Wissenswertes zum Referenten
Schüler*innen auf die Herausforderungen des beruflichen Alltags der Zukunft vorbereiten steht für mich im Fokus meiner Tätigkeit. Hierzu gehören für mich individuelles Fördern und Fordern, ein offenes Ohr zu haben und für Anliegen erreichbar zu sein. Um diese Ziele zu erreichen, nutze ich seit je her gerne Lerntechnologien als Unterstützungssysteme. Mir bereitet es Freude, Werkzeuge für mich zu entdecken und sinnvoll in meinen Unterricht einzubetten. Seit 2016 unterrichte ich an den MMBbS in den Berufsschulklassen der IT-Berufe sowie in der Technikerschule in den Fächern Wirtschaft und Informatik.
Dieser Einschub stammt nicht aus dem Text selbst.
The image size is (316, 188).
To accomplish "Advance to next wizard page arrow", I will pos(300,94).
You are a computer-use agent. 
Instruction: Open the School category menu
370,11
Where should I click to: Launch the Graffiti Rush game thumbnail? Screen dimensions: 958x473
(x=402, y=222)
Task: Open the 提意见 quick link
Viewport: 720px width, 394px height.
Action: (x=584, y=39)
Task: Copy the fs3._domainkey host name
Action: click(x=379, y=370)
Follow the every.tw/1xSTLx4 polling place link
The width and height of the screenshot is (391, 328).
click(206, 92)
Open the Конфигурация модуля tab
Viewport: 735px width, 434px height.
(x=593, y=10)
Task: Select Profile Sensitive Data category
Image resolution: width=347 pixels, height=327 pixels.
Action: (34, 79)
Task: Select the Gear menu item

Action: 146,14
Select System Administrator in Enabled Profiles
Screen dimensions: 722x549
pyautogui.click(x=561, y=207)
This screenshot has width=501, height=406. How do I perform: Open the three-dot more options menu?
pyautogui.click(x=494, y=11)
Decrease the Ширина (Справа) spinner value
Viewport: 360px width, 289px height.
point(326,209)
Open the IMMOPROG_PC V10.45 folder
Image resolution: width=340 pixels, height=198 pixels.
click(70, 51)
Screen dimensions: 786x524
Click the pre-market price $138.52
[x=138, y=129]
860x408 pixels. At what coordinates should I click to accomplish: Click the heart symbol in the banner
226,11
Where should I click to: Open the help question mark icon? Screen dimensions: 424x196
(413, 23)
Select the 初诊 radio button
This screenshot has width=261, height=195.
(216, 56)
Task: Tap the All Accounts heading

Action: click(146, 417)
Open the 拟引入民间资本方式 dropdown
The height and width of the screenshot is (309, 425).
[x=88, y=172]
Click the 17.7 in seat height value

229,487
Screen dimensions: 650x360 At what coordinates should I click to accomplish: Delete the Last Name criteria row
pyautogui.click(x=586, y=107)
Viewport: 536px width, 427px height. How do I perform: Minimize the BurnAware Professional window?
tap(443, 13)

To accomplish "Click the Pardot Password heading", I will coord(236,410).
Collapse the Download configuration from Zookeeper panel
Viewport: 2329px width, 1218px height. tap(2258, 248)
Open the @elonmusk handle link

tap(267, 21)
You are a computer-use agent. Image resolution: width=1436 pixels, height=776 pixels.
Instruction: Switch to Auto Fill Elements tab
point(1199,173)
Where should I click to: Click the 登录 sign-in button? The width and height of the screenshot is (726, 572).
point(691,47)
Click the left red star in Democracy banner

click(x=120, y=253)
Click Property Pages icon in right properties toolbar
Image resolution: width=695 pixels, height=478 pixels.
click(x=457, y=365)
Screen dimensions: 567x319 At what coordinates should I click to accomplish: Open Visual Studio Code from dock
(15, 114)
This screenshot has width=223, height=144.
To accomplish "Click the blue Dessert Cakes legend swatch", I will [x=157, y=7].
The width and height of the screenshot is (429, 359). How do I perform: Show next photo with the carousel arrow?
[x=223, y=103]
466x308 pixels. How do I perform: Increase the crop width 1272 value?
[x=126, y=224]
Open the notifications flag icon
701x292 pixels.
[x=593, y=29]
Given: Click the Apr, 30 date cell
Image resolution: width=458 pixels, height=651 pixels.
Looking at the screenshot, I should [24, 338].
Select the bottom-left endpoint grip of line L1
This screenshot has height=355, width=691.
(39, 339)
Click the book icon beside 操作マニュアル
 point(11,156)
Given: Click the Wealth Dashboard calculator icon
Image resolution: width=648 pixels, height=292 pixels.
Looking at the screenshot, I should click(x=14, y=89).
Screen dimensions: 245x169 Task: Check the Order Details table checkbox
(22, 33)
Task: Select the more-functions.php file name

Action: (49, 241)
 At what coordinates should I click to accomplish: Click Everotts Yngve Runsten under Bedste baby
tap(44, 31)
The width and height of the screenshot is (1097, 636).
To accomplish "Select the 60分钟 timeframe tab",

Vortrag: Online dezentraler Unterricht – Ein Unterrichtsmodell auch nach der Pandemie?
Für den berufsbildenden Bereich
Referierende: Britta Härke, Dr. Martin Opitz

Die geschlossene Schule als Chance: Die Multi-Media BbS in Hannover sah die corona-bedingte Schulschließung trotz der damit einhergehenden Herausforderungen als große Chance. Wir zeigen Ausgangs- und Gelingensbedingungen des online dezentralen Unterrichts an der Multi-Media Berufsbildenden Schule (MMBbS) Hannover. Daraus folgen erste Schlussfolgerungen für einen online dezentralen Unterricht auch außerhalb der Pandemie. Der Anspruch und Antrieb ist dabei eine Ausbildung unserer Schülerinnen und Schüler für die aktuelle Arbeitswelt – und diese hat sich in den letzten beiden Jahren drastisch verändert.

Institution
Multi-Media BbS Hannover
www.mmbbs.de

Wissenswertes zu den Referierenden
Dipl.-Hdl. Britta Härke, Studiendirektorin – Abteilungsleiterin an der MMBbS
Dr. Martin Opitz, Studiendirektor – Ständiger Vertreter des Schulleiters an der MMBbS


Vortrag: Medienkompetenz in Theorie & Praxis am Studienseminar 
Für die Bildungsbereiche allgemeinbildende Schule und Hochschule
Referent: Carsten de Groot

Anhand mehrerer Best Practice Beispiele möchte ich Ihnen in dem Vortrag skizzieren, wie die Einbindung von Medienkompetenz-Qualifizierungsmaßnahmen in Theorie und Praxis am Studienseminar gelingen kann. Ich werde verschiedene Organisationsformen und Veranstaltungsformate vorstellen und einen Einblick in das “Basismodul Medienkompetenz” geben, welches neben Grundlagen der Medienpädagogik und Medienbildung auch einen medienpraktischen Anteil besitzt, der sowohl in Präsenz- und  Online Veranstaltungen eingesetzt werden kann.

Institution
Niedersächsische Landesmedienanstalt (NLM)
multimediamobil Fortbildungsregion Südwest
www.multimediamobile.de

Wissenswertes zum Referenten
Carsten de Groot leitet als Medienpädagoge seit 2009 die Fortbildungsregion Südwest Niedersachsen bei der Niedersächsischen Landesmedienanstalt (NLM). Neben der Medienkompetenz-Qualifizierung von Multiplikatoren im schulischen und außerschulischen Bereich, liegt sein Fokus im Bereich der Lehramtsausbildung an Studienseminaren und Hochschulen der Region.